Mr. Lynch said he is not looking for funding from other sources.

Mr. Herbst asked if he planned on asking Falmouth schools to contribute since many of the racks will be on school property. Mr. Lynch replied that he had not intended to ask the school committee.

The bikeways committee was approved for this project in 2007, but the CPC requirements changed shortly thereafter, precluding the committee from allowing funds to be given to private entities. The law was later amended to state any expenditure of public funds must be used to advance a public purpose.

The trustees of the West Falmouth United Methodist Church are looking to replace two sets of wooden doors, estimated to cost $15,000.

Trustee Harvey V. Williamson said one set that was replaced with a set of new doors a few years ago has already deteriorated, and the original doors facing Route 28A are warping and do not shut properly. He wants the new doors to match the originals.
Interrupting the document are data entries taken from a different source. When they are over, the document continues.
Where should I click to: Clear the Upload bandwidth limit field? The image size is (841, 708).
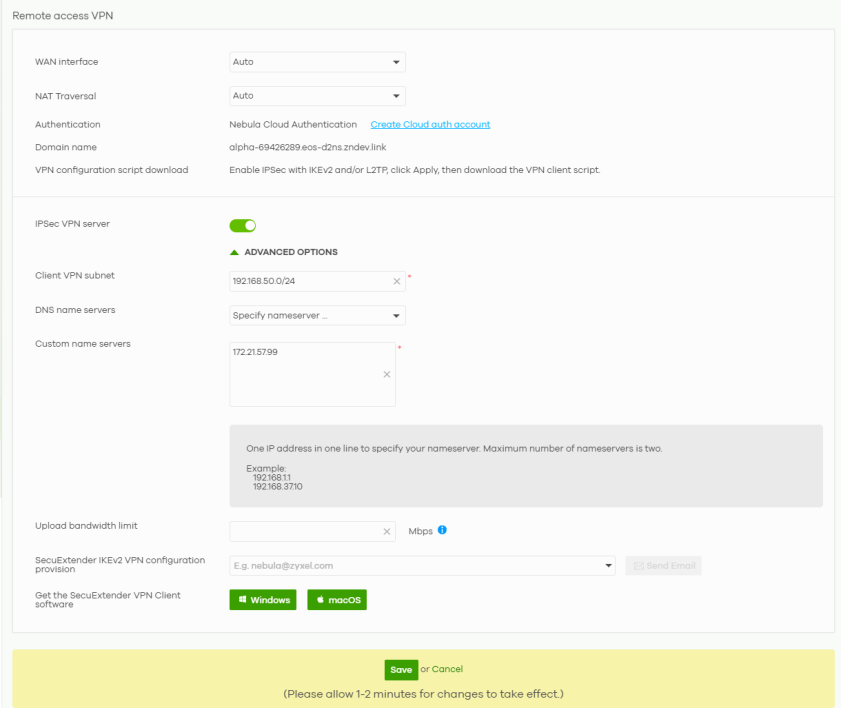tap(387, 531)
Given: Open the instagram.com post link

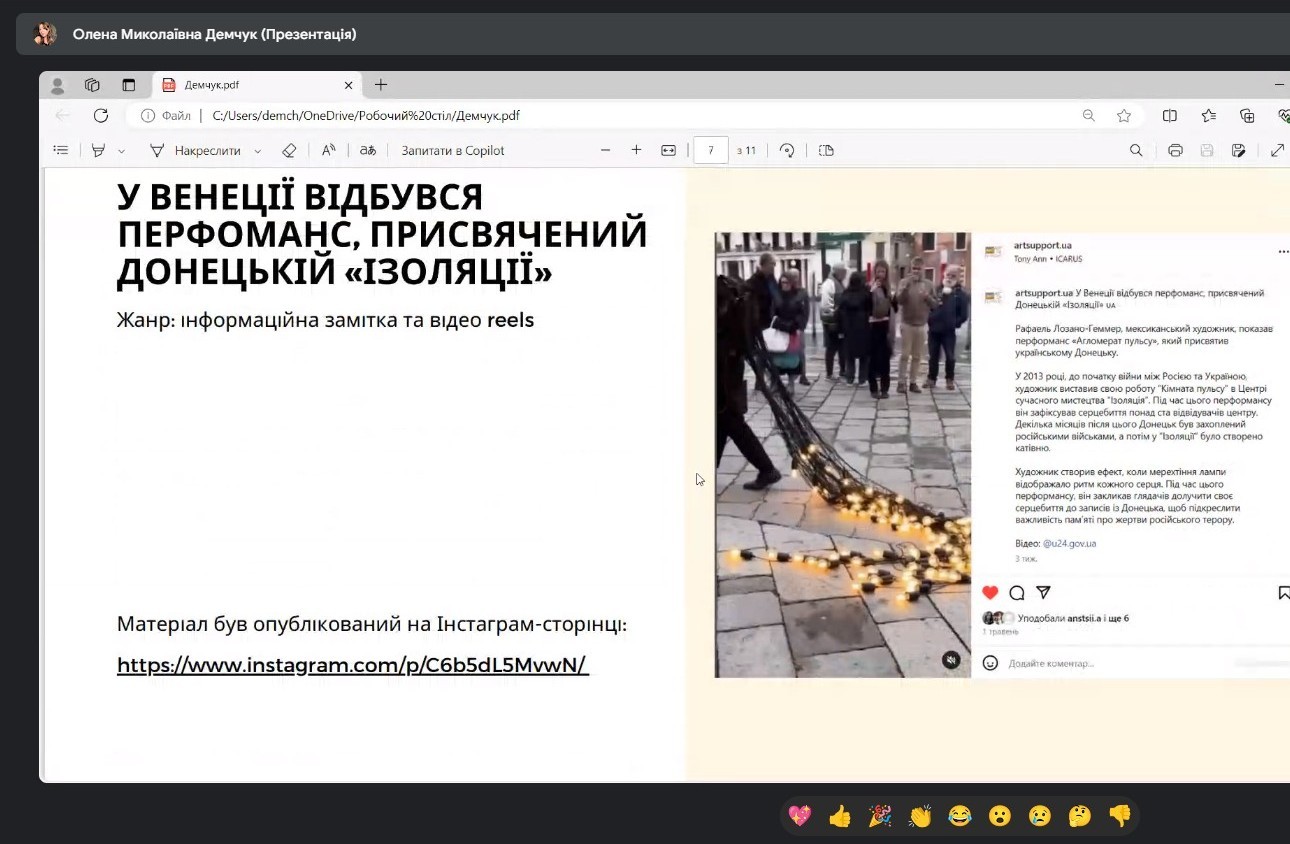Looking at the screenshot, I should 352,665.
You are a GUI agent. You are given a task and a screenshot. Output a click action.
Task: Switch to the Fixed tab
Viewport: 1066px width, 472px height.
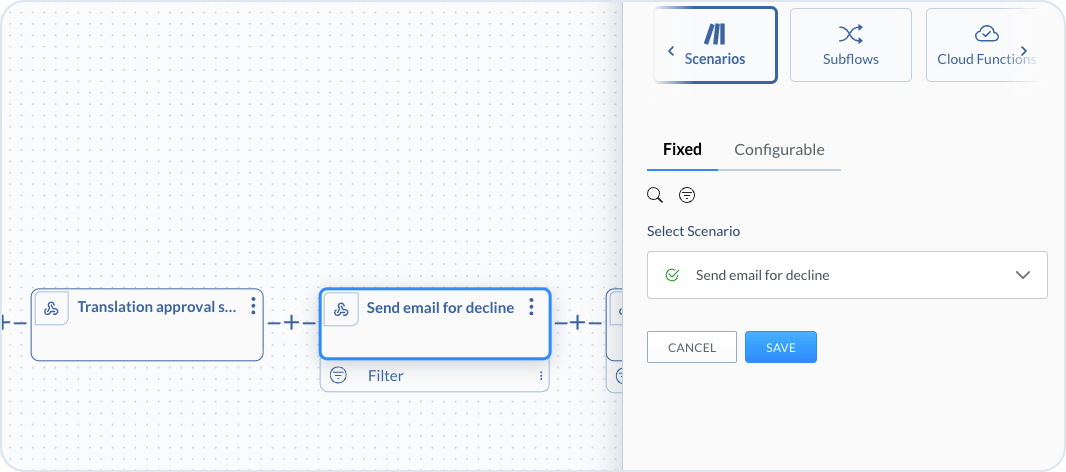click(x=682, y=150)
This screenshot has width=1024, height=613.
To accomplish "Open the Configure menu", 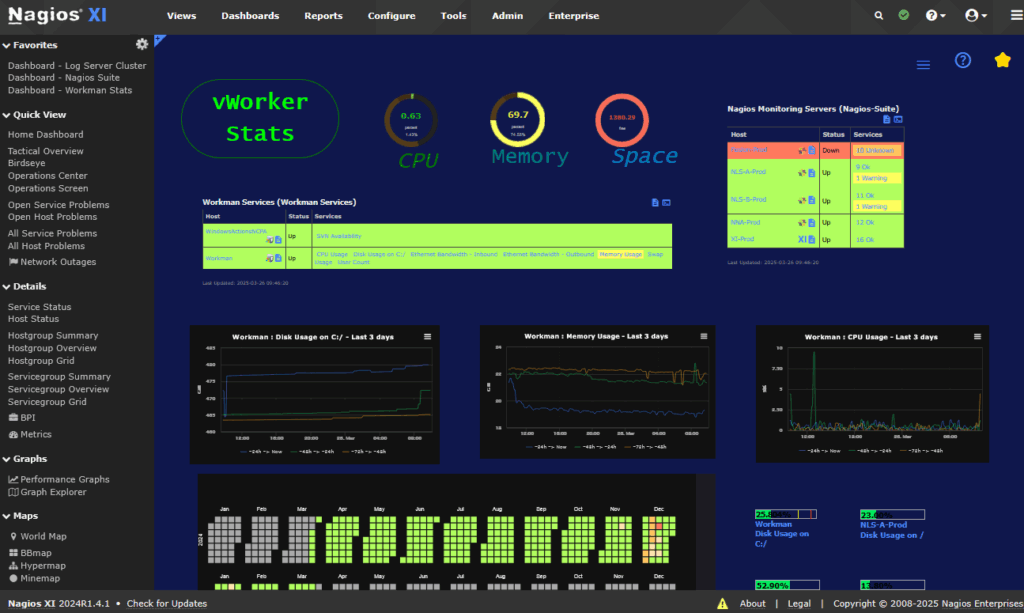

After a brief conversation regarding the historic nature of the doors, committee member Heidi L. Walz recommended Mr. Williamson meet with the historic districts commission. She said they will determine the historic aspects of the wooden doors and will determine the scope of work that can be done.

Mr. Herbst asked Mr. Williamson to return to the CPC after meeting with the commission.

With all applicant interviews completed, the committee will begin evaluating each project at their meeting next Thursday, August 14, at 6 PM.